CONTACT TRACING De verspreiding van ebola kan ook worden tegengegaan door contact tracing, het monitoren en ondersteunen van mensen die in contact zijn geweest met ebolapatiënten. Dit doen de County Health Teams van ZOA Liberia in Margibi County door deze mensen 21 dagen te volgen. Zolang ze nog niet ziek zijn, zijn ze niet besmettelijk. Zodra ze echter symptomen vertonen, worden ze geïsoleerd, onderzocht en behandeld. De 190 contact tracers en hun 13 supervisors ontvingen een kleine vergoeding, regenjassen en beltegoed. Gedurende drie maanden volgden zij soms wel 1,000 mensen per dag. Naast het opsporen van de contacten werden er ook nieuwe gevallen van ebola opgespoord door de 100 case finders. Een snelle constatering kan leiden tot een snelle opname en minder risico voor de patiënt en zijn of haar omgeving.

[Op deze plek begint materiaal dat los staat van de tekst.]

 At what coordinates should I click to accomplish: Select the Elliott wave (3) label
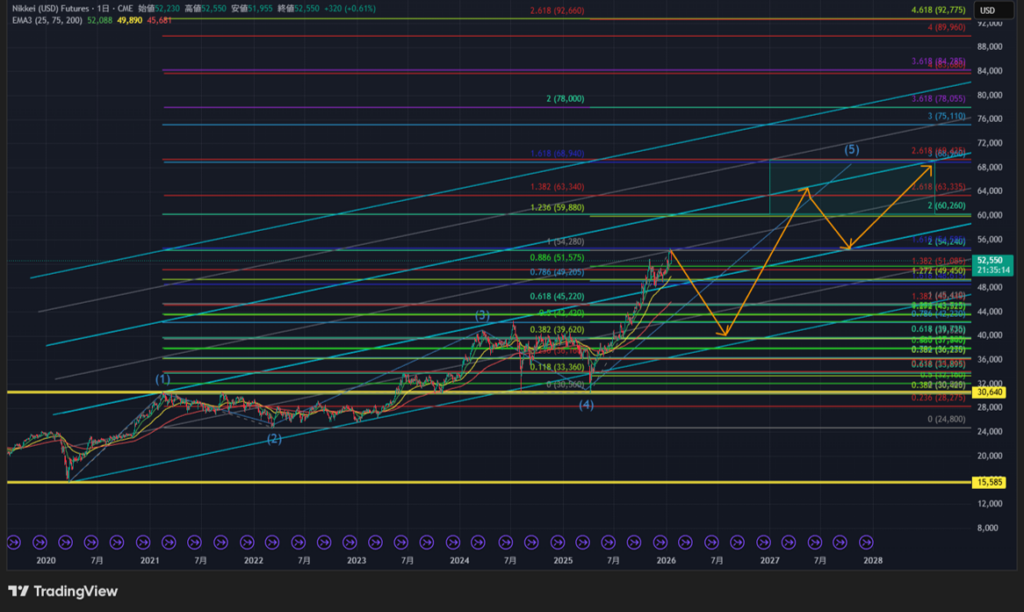point(481,315)
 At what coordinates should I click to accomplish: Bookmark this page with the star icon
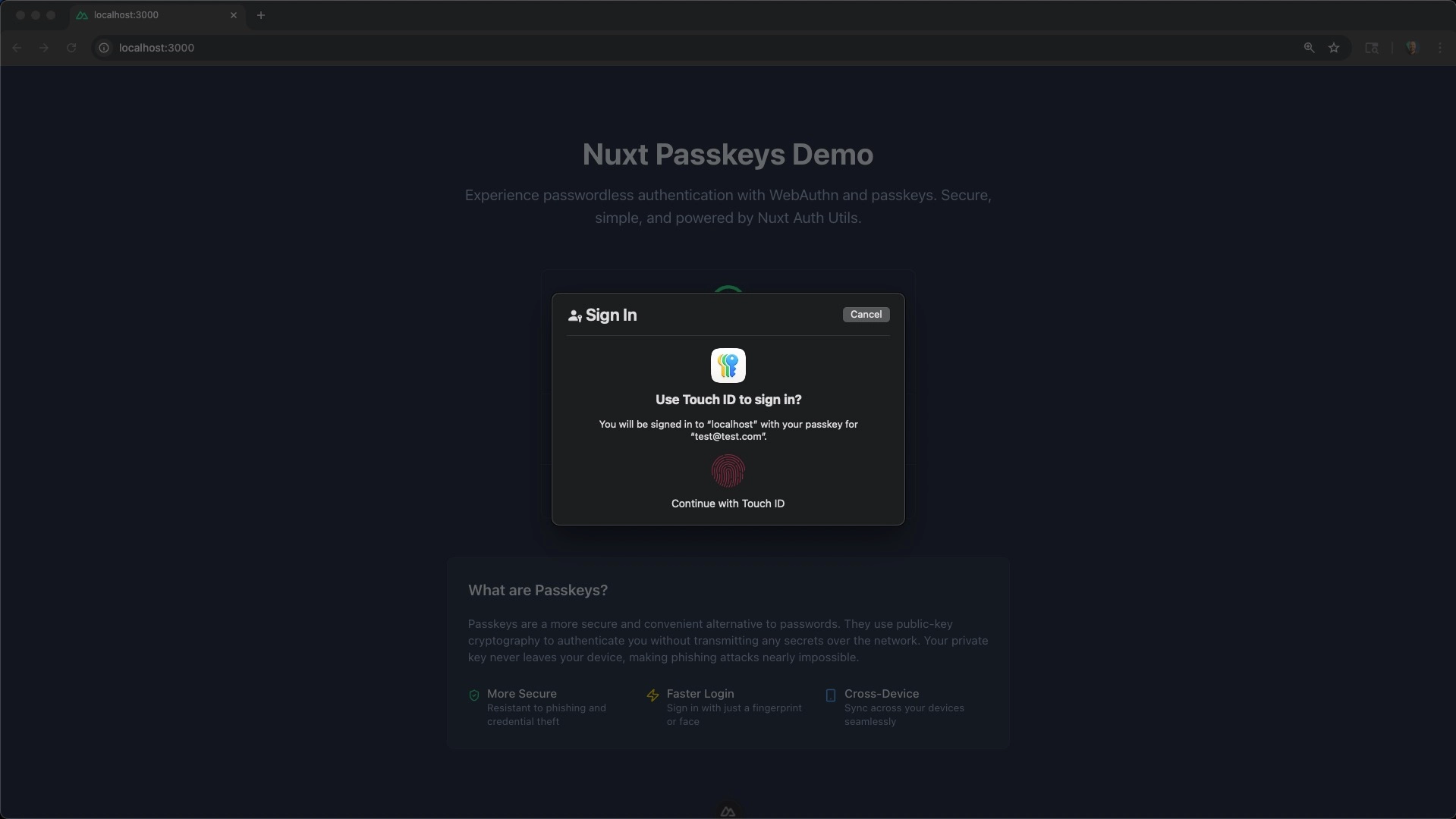pyautogui.click(x=1333, y=48)
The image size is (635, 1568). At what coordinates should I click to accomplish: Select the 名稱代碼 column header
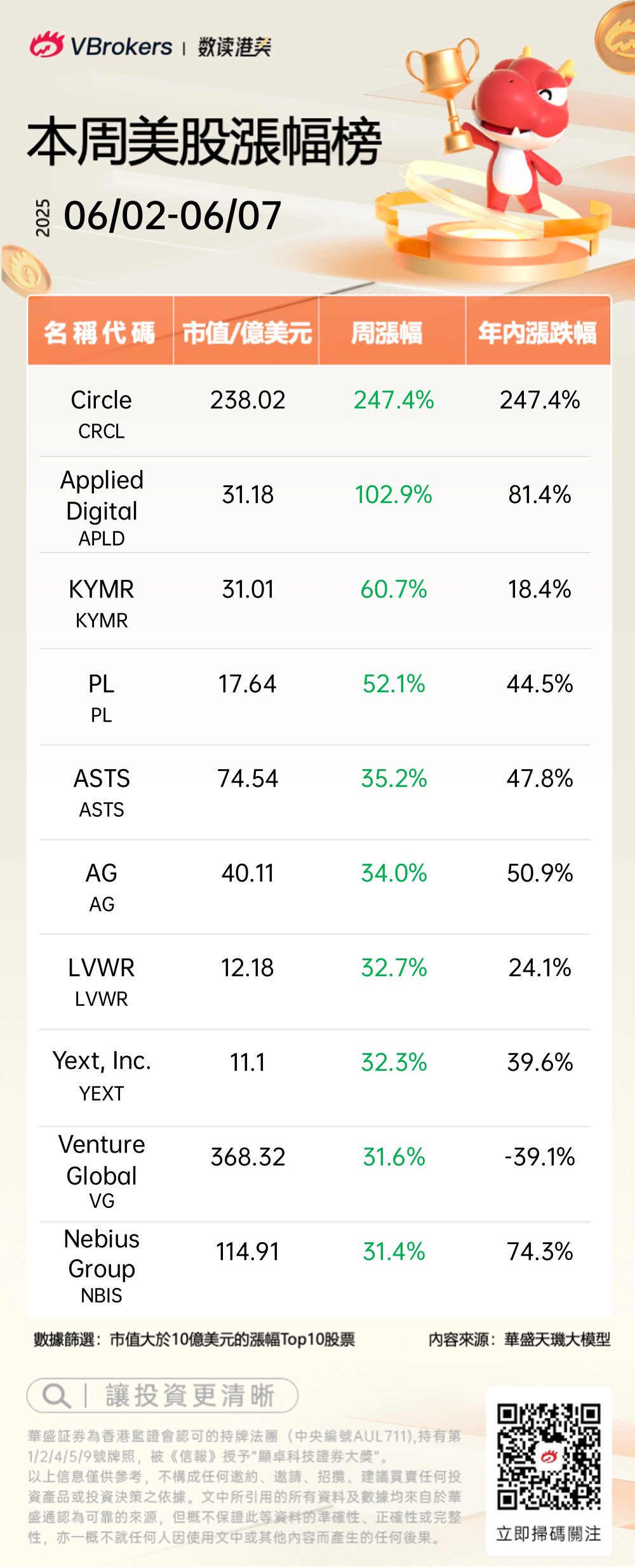(100, 332)
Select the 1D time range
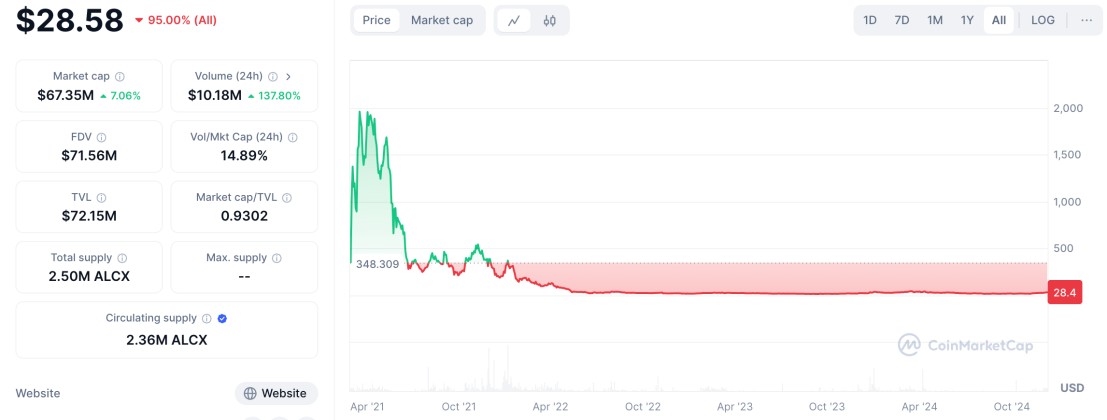The image size is (1107, 420). coord(870,20)
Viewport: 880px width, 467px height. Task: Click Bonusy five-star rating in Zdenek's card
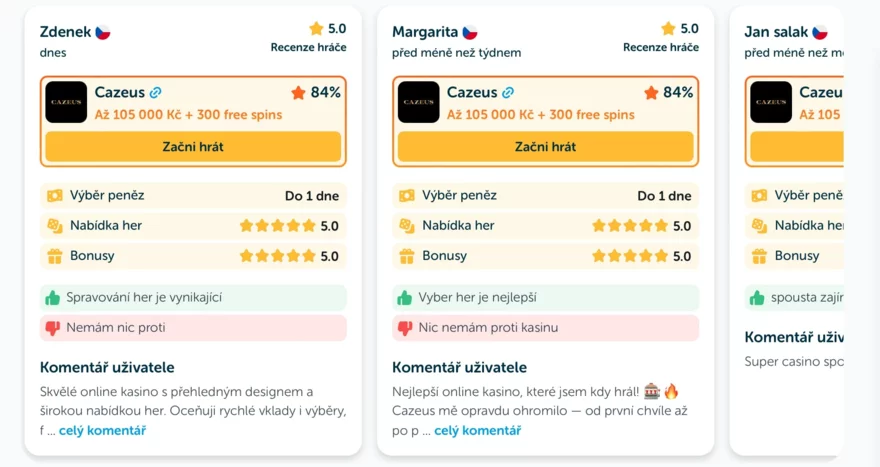(x=278, y=256)
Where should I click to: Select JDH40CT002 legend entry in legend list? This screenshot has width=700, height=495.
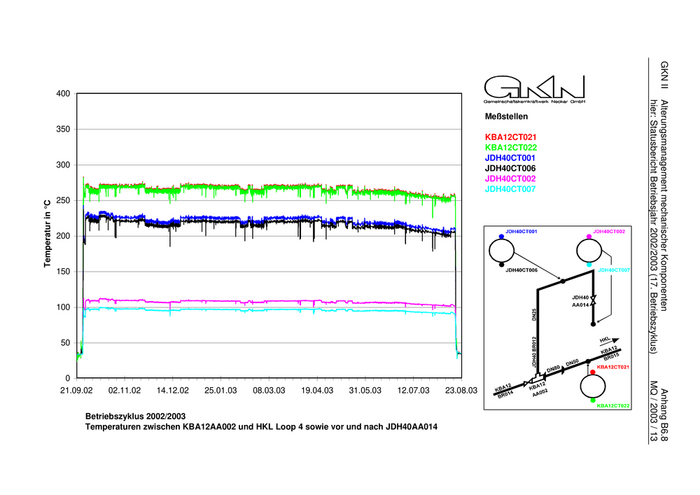[x=511, y=179]
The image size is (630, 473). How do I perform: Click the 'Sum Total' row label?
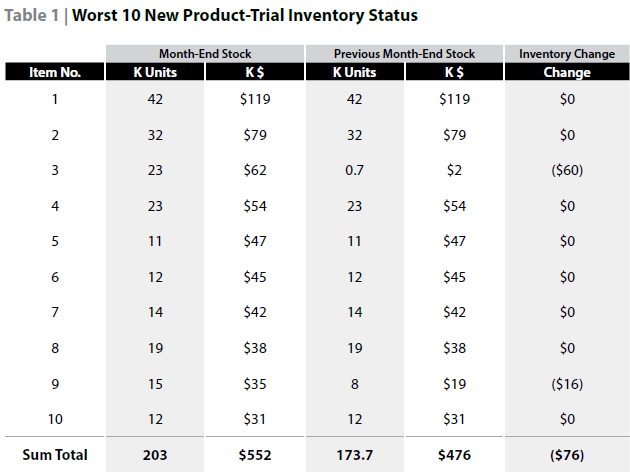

ONDERSTEUNING AAN KLINIEKEN EN ZIEKENHUIZEN Vanaf april 2014 is partnerorganisatie MAP gestart met het verstrekken van middelen aan klinieken en ziekenhuizen in Liberia. Daarbij ging het om het uitdelen van persoonlijke beschermingsmiddelen, medicijnen en medische voorraden voor zowel ebola-slachtoffers als andere patiënten. Hierbij werd nauw samengewerkt met het Ministerie van Gezondheid. Gezondheidsmedewerkers ontvingen o.a. beschermende kleding, medicatie en zeep. Vrijwilligers vanuit de dorpen zijn getraind in preventievoorlichting, het bereiden van chloorwater en hoe om te gaan met ebola-patiënten. Meer dan 3.000 huishoudens in 9 districten zijn getraind, 1.600 van hen ontvingen een pakket met o.a. een preventiebrochure, zeep, chloor, handschoenen, handborstel en crème. Partnerorganisatie MAP zorgde ervoor dat de radio en de TV hun preventiespots konden blijven uitzenden door hen brandstof te verstrekken. Vrijwilligers deelden aan ruim 3.000
huishoudens brochures uit met informatie over het voorkomen van ebola en hoe om te gaan met slachtoffers.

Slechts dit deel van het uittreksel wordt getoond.